FFCV: Fast Forward Computer Vision (and other ML workloads!)

https://ffcv.io

Apache License 2.0

2.84k stars 178 forks source link

Loader has length 0 when batch_size > len(indices) #171

Closed kaixiao closed 2 years ago

kaixiao commented 2 years ago

Initializing the loader as follows:

from ffcv.loader import Loader

loader = Loader(train_dataset,
                batch_size=batch_size,
                num_workers=num_workers,
                indices=indices)

results in a loader of length 0 when batch_size > len(indices).

I think a warning, an error, or returning a length 1 loader containing exactly len(indices) elements in the loader would all be reasonable behaviors that are more intuitive than returning a length 0 loader.

GuillaumeLeclerc commented 2 years ago

@kaixiao it seems that in your example you have drop_last=True. We aim to maximize compatibility with the pytorch dataloader and it seems that we have exactly the same behavior

In [3]: ch.utils.data.TensorDataset(ch.Tensor([(0, 1), (1, 2)]))
Out[3]: <torch.utils.data.dataset.TensorDataset at 0x7f824f9a47c0>

In [4]: dataset = ch.utils.data.TensorDataset(ch.Tensor([(0, 1), (1, 2)]))

In [5]: loader = ch.utils.data.DataLoader(dataset, batch_size=3, drop_last=True)

In [6]: len(loader)
Out[6]: 0

Feel free to reopen if you see a discrepancy with pytorch's DataLoader!

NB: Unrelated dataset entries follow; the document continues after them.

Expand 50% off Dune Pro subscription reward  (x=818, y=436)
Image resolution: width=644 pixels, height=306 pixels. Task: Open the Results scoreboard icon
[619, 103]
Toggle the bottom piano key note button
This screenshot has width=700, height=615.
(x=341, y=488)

kaixiao commented 2 years ago

Thanks for the clarification, @GuillaumeLeclerc! In that case, I'm wondering if the default behavior for ffcv loaders should be drop_last=False instead, since that seems to be the pytorch default. But it's helpful to know that this is an easy fix.

Default drop_last behavior in Pytorch: ` In [2]: dataset = ch.utils.data.TensorDataset(ch.Tensor([(0, 1), (1, 2)]))

In [3]: loader = ch.utils.data.DataLoader(dataset, batch_size=3)

In [4]: len(loader) Out[4]: 1 `

GuillaumeLeclerc commented 2 years ago

That's definitely an oversight from us. I'm not sure changing now as people might be already relying on the default value is the thing to do though.